Publication year - 1997
Publication title -
electrophoresis
Language(s) - English
Resource type - Journals
SCImago Journal Rank - 0.666
H-Index - 158
eISSN - 1522-2683
pISSN - 0173-0835
DOI - 10.1002/elps.1150180315
Subject(s) - chromatography , cervical carcinoma , electrophoresis , chemistry , identification (biology) , gel electrophoresis , microbiology and biotechnology , cytokine , biology , biochemistry , immunology , cervical cancer , cancer , genetics , botany
Two‐dimensional (2‐D) polyacrylamide gel electrophoresis combined with mass spectrometry is a powerful combination of technologies that allows high resolution separation of proteins and their rapid identification.

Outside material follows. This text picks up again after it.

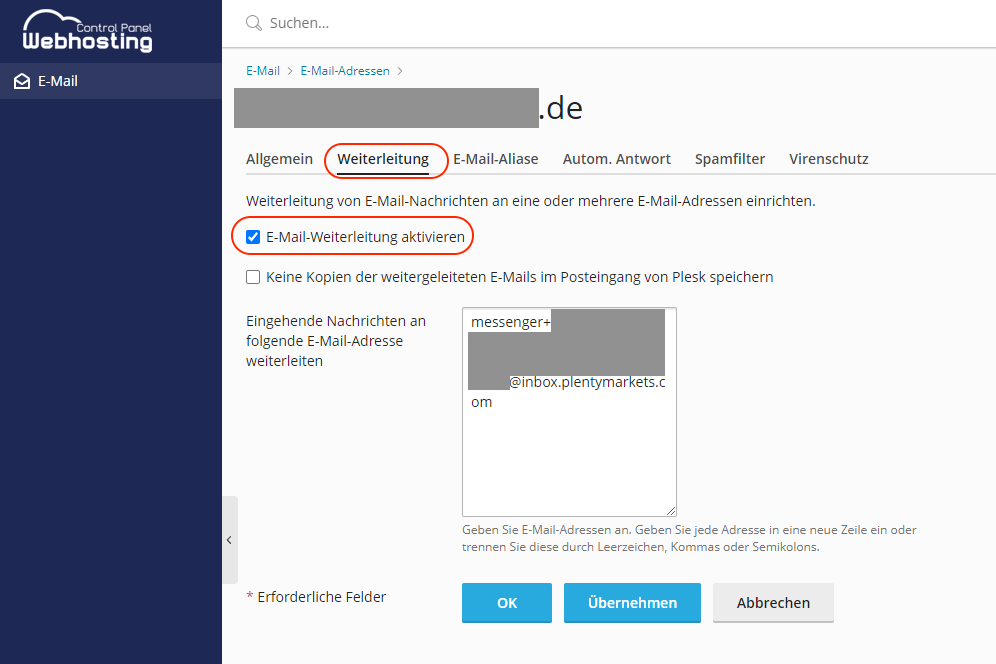Switch to Autom. Antwort tab
Image resolution: width=996 pixels, height=664 pixels.
pyautogui.click(x=616, y=159)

Immobilized pH gradient (IPG) first‐dimensional gels have several advantages over carrier ampholyte isoelectric focusing, including a high degree of reproducibility, good protein spot resolution, and a selection of pH range. Here we demonstrate the utility and efficacy of combining IPG 2‐D gel electrophoresis with mass spectrometry to identify interferon‐γ‐ (IFN) and tumor necrosis factor (TNF)‐regulated proteins in ME‐180 cervical carcinoma cells. Three cytokine‐regulated proteins have been identified, using imidazole‐zinc‐stained preparative IPG 2‐D gels and in‐gel tryptic digestion followed by matrix‐assisted laser desorption ionization time‐of‐flight (MALDI‐TOF) mass spectrometry for determination of peptide masses and sequences: (1) triosephosphate isomerase, a glycolytic pathway enzyme, (2) proteasome subunit C3, which is important in protein degradation, and (3) Ran, a GTP‐binding protein important in cell cycle regulation, protein import into the nucleus, and RNA export from the nucleus.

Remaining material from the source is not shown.